So that the copy matches the original, write out every entry exactly.

(DATASET CONTENT begins)

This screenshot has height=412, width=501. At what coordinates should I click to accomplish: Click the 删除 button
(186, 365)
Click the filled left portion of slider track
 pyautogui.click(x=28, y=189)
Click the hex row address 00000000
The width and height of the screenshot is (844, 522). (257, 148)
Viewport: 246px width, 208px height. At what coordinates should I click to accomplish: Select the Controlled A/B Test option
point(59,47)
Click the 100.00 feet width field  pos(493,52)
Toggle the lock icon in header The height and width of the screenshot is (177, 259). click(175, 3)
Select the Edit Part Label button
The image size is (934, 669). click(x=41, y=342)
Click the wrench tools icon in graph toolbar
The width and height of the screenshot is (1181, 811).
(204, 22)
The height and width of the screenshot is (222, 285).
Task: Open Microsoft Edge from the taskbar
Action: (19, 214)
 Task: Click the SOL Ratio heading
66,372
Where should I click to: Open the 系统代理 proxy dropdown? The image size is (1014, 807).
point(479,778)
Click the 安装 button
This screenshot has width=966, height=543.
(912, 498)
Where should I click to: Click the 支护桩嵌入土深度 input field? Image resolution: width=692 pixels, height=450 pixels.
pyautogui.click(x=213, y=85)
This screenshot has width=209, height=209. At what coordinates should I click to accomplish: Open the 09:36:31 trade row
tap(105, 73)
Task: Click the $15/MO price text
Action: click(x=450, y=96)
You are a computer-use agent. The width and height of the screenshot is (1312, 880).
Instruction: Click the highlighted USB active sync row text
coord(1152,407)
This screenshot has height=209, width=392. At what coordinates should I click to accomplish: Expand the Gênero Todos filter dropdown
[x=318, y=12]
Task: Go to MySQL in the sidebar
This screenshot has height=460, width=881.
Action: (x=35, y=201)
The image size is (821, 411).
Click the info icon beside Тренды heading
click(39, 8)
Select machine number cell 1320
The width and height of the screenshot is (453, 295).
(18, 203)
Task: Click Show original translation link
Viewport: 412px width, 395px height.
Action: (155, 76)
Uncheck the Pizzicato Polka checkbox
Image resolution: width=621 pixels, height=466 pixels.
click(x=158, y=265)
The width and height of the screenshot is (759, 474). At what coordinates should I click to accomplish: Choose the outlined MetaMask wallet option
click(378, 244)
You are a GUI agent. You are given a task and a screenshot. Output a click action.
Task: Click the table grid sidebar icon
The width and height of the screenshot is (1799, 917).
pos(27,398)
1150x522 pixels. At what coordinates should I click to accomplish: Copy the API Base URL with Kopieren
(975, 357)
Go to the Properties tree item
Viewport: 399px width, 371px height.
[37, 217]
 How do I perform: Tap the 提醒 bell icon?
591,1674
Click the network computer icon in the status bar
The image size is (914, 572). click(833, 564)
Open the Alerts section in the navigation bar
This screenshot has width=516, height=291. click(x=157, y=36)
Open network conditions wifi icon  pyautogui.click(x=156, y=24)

(DATASET CONTENT ends)

[RESULT OF THIS TASK]:
This screenshot has height=412, width=501. At what coordinates should I click to accomplish: Click the 删除 button
(186, 365)
Click the filled left portion of slider track
 pyautogui.click(x=28, y=189)
Click the hex row address 00000000
The width and height of the screenshot is (844, 522). (257, 148)
Viewport: 246px width, 208px height. At what coordinates should I click to accomplish: Select the Controlled A/B Test option
point(59,47)
Click the 100.00 feet width field  pos(493,52)
Toggle the lock icon in header The height and width of the screenshot is (177, 259). click(175, 3)
Select the Edit Part Label button
The image size is (934, 669). click(x=41, y=342)
Click the wrench tools icon in graph toolbar
The width and height of the screenshot is (1181, 811).
(204, 22)
The height and width of the screenshot is (222, 285).
Task: Open Microsoft Edge from the taskbar
Action: (19, 214)
 Task: Click the SOL Ratio heading
66,372
Where should I click to: Open the 系统代理 proxy dropdown? The image size is (1014, 807).
point(479,778)
Click the 安装 button
This screenshot has width=966, height=543.
(912, 498)
Where should I click to: Click the 支护桩嵌入土深度 input field? Image resolution: width=692 pixels, height=450 pixels.
pyautogui.click(x=213, y=85)
This screenshot has width=209, height=209. At what coordinates should I click to accomplish: Open the 09:36:31 trade row
tap(105, 73)
Task: Click the $15/MO price text
Action: click(x=450, y=96)
You are a computer-use agent. The width and height of the screenshot is (1312, 880).
Instruction: Click the highlighted USB active sync row text
coord(1152,407)
This screenshot has height=209, width=392. At what coordinates should I click to accomplish: Expand the Gênero Todos filter dropdown
[x=318, y=12]
Task: Go to MySQL in the sidebar
This screenshot has height=460, width=881.
Action: (x=35, y=201)
The image size is (821, 411).
Click the info icon beside Тренды heading
click(39, 8)
Select machine number cell 1320
The width and height of the screenshot is (453, 295).
(18, 203)
Task: Click Show original translation link
Viewport: 412px width, 395px height.
Action: (155, 76)
Uncheck the Pizzicato Polka checkbox
Image resolution: width=621 pixels, height=466 pixels.
click(x=158, y=265)
The width and height of the screenshot is (759, 474). At what coordinates should I click to accomplish: Choose the outlined MetaMask wallet option
click(378, 244)
You are a GUI agent. You are given a task and a screenshot. Output a click action.
Task: Click the table grid sidebar icon
The width and height of the screenshot is (1799, 917).
pos(27,398)
1150x522 pixels. At what coordinates should I click to accomplish: Copy the API Base URL with Kopieren
(975, 357)
Go to the Properties tree item
Viewport: 399px width, 371px height.
[37, 217]
 How do I perform: Tap the 提醒 bell icon?
591,1674
Click the network computer icon in the status bar
The image size is (914, 572). click(833, 564)
Open the Alerts section in the navigation bar
This screenshot has width=516, height=291. click(x=157, y=36)
Open network conditions wifi icon  pyautogui.click(x=156, y=24)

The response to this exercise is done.